Blog entry by Arif Khwaja
High impact journals tend to focus on clinical trial data that are likely to impact on practice. So it was nice to see a very simple but elegant piece of ‘bench to bedside’ work published in this weeks’ NEJM from Canaud and colleagues from INSERM, Paris looking at the role of mammalian target of rapamycin (mTOR)signalling in the pathogenesis of proliferative vascular lesions and fibrosis in patients with in patients with Anti-Phospholipid Syndrome (APS). APS is characterised not only recurrent thrombosis but also by proliferation of vascular smooth muscle cells and fibrosis of the vascular intima and media. i.e. vasculopathy exists in APS even in the absence of significant thrombosis.
mTOR is a serine/threonine protein kinase that belongs to the PI3-Kinase family that integrates a variety of intracellular and extracellular signalling pathways that control cell metabolism, growth, proliferation and survival. mTOR is the catalytic subunit of 2 distinct complexes mTORC1 and mTORC2 that localise to distinct subcellular compartments and have differing biological function. Inhibitors of mTOR such as sirolimus or everolimus are widely used in kidney transplantation and there is increasing interest in their use in polycystic kidney disease and general organ fibrosis. Of course their anti-proliferative, anti-fibrotic effects in kidney transplantation manifest clinically as impaired wound healing but potentially beneficial effects on tumours such as skin cancer. Similarly sirolimus eluting coronary stents have been shown to inhibit recurrent vascular stenosis and therefore the group hypothesized that mTORC pathway may be involved in the lesions in APS.

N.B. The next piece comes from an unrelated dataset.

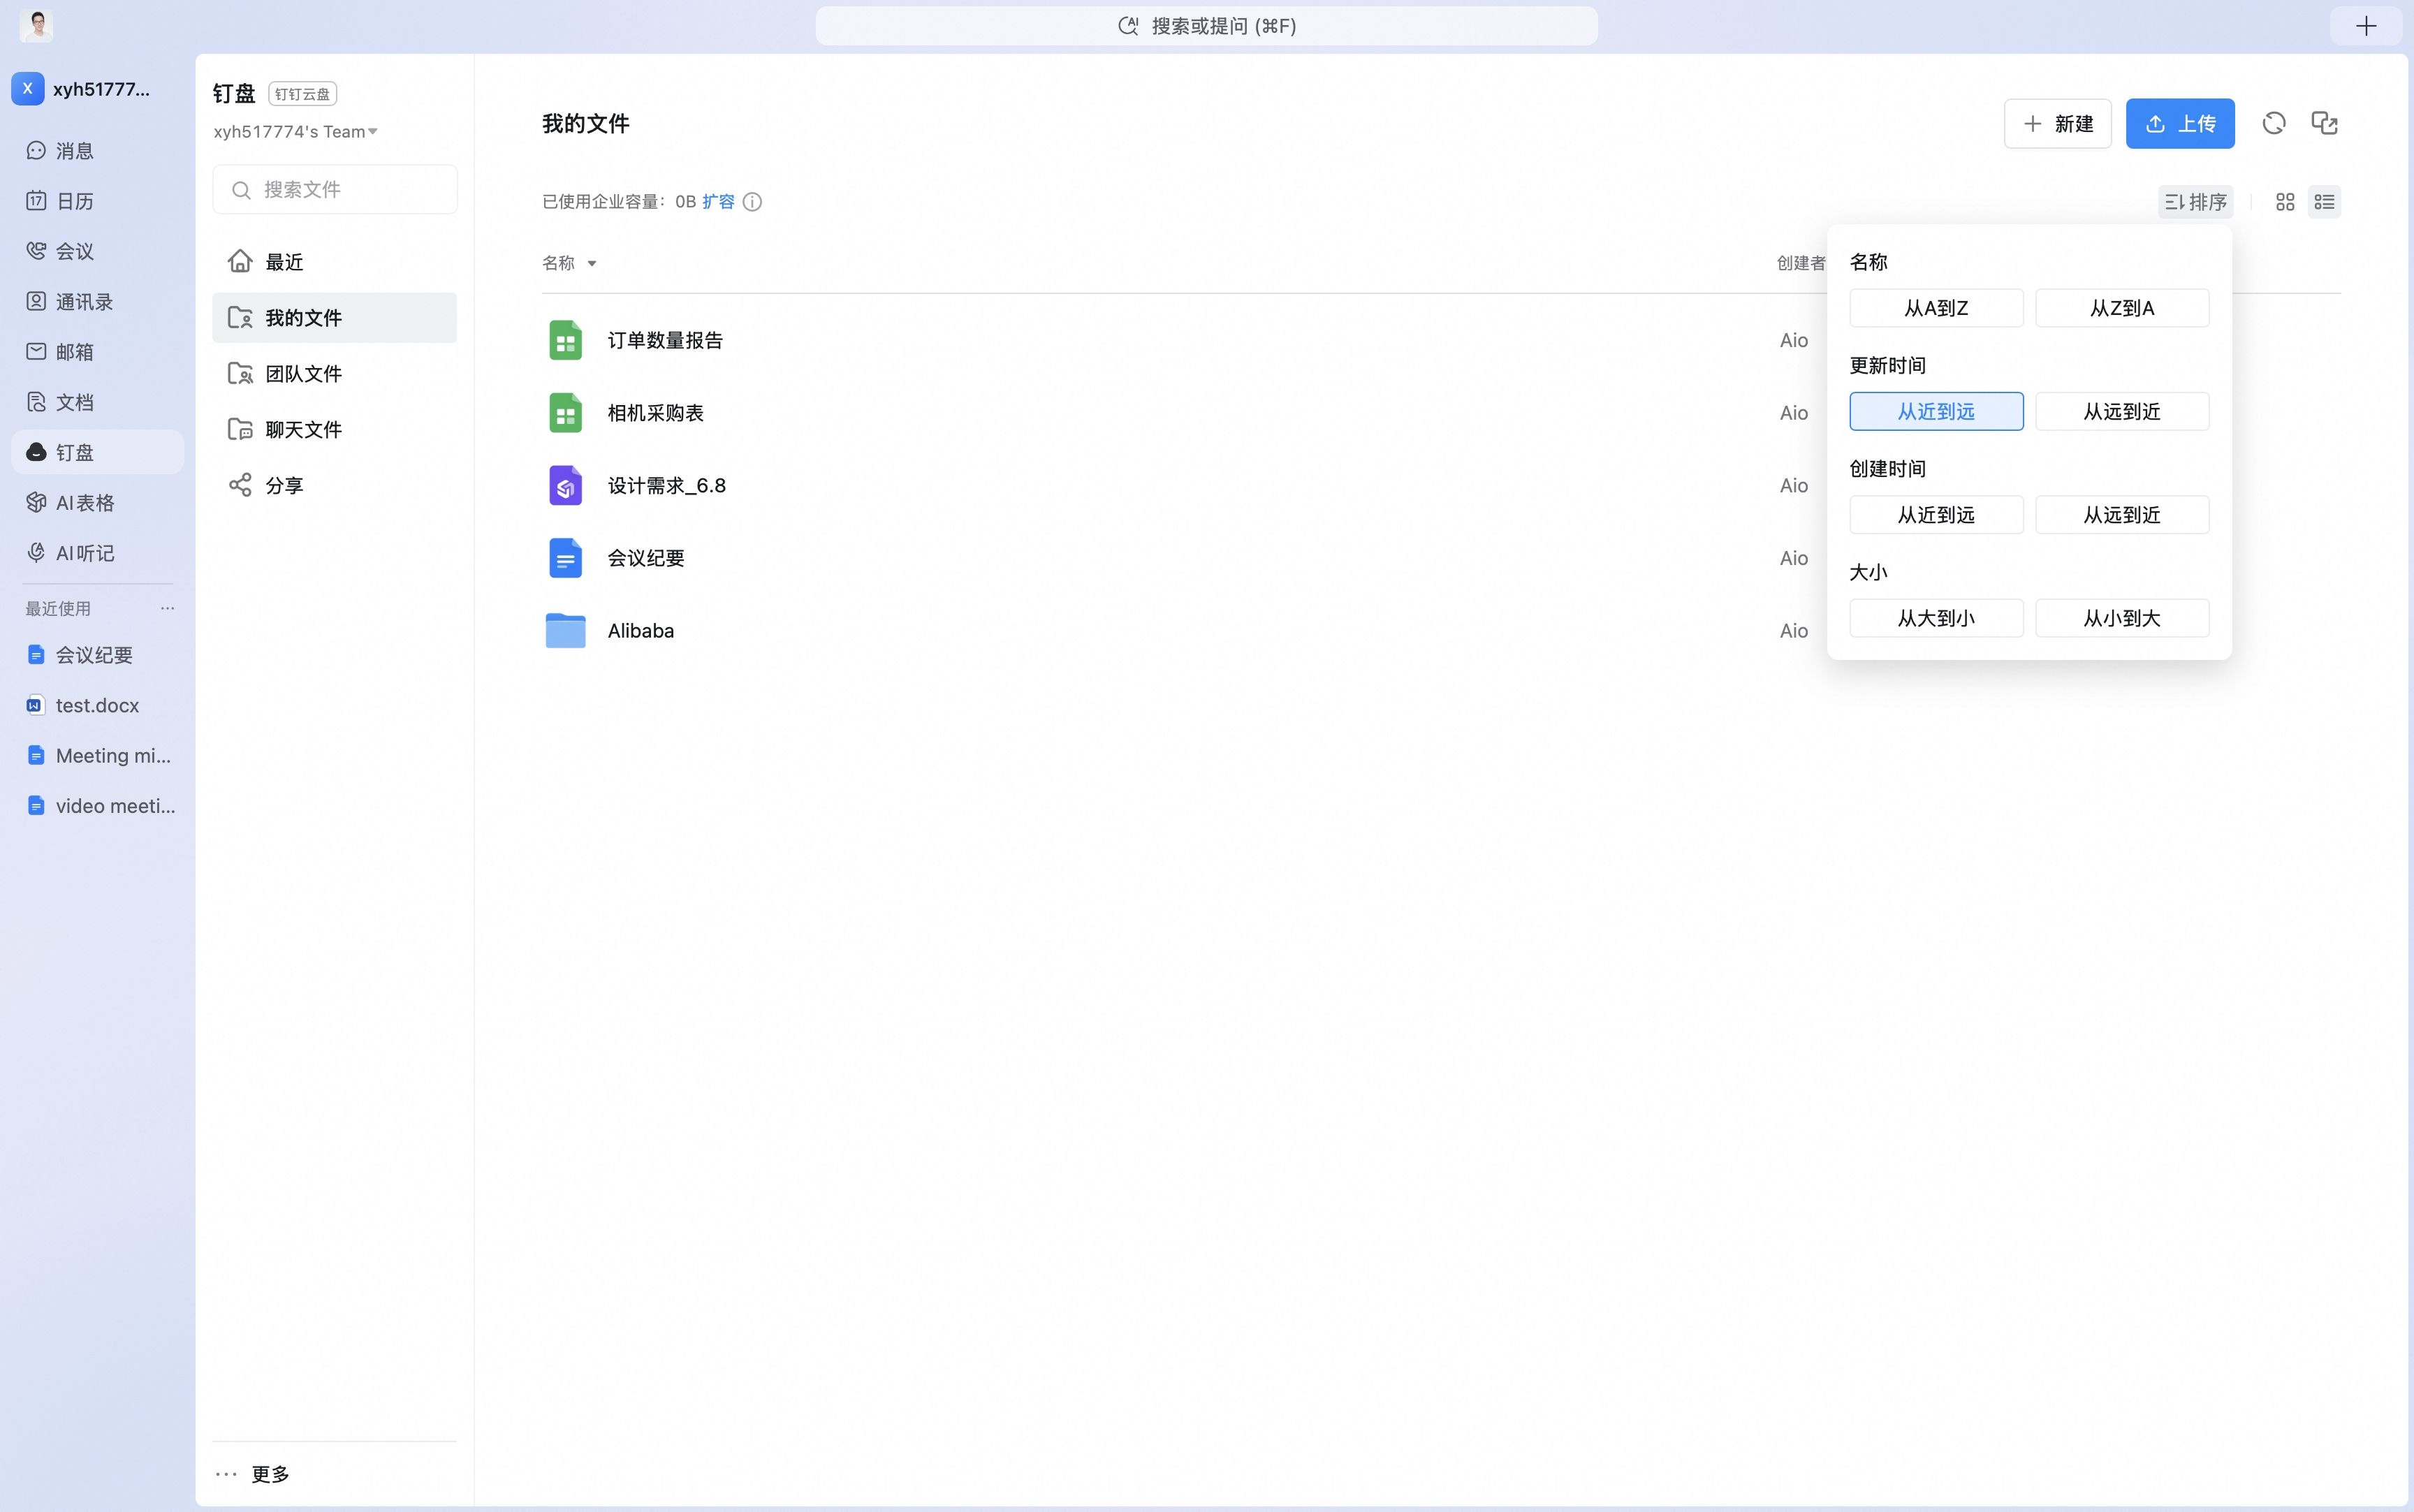Click the capacity info icon
The height and width of the screenshot is (1512, 2414).
coord(752,202)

They looked at 35 patients with APS (25 of whom had lupus) who had undergone kidney transplantation and compared with 74 case-controls. Immunohistochemistry and immunofluorescence for phosphorylated S6 ribosomal protein (S6RP – a marker of mTORC1 activity) and phosphorylated Akt (a marker of mTORC2 activity) provided an assay of mTORC activity in kidney biopsies. Colocalisation experiments were also performed using markers of endothelial cells and vascular smooth muscle cells.
The key findings were:
i) significantly increased activation of both mTORCs in endothelial cells and vascular smooth muscle cells from patients who had APS- nephropathy – there was also increased proliferation of both endothelial and vascular smooth muscle cells in kidney biopsies
ii) Anti-phospholipid antibodies isolated from serum from patients with APS markedly upregulated mTORC1 and mTORC2 in a human endothelial cell line (HMEC-1 cells) and this activation was abolished by preincubation of cells with mTOR inhibitors including sirolimus. This upregulation did not appear to be due to anti-HLA antibodies as these antibodies were equally prevalent in the control patients who did not have evidence of increased mTORC activity. Control human IgG did not upregulate mTORC activity.
iii)Biopsies performed at 3 and 12 months after transplantation revealed markedly increased phosphorylation of S6RP and AKT (i.e. increased mTORC activity) in APL patients compared to controls. Furthermore APL patients on Sirolimus had significantly reduced evidence of mTORC activation compared to those APL patients not on sirolimus and this was associated with a significant reduction in the development of vascular lesions on biopsy (as characterised and quantified by fibrous intimal hyperplasia)
iv) The improved vascular histology in APS patients on sirolimus was associated with better graft survival and eGFR post-transplantation compared to those APS patients not on sirolimus – although the numbers are very small. All patients with APS were anticoagulated
The biopsy staining as well as the in vitro data with anti-phospholipid antibodies from patient sera suggest that the vascular lesions in APS post-transplantation are mediated by activation of mTORC by antiphospholipid antibodies. One has to be careful about making clinical recommendations on the basis of this kind of work but the data does seem to suggest that sirolimus maybe a better agent than a CNI for APS patients post-transplant. Whilst there are clearly lots of questions about delineating the precise mechanism of how anti-phospholipid antibodies activate mTORC and how this translates into a particular histological phenotype, the work presented is a very elegant example of applying basic science to better understand a clinico-pathological phenotype.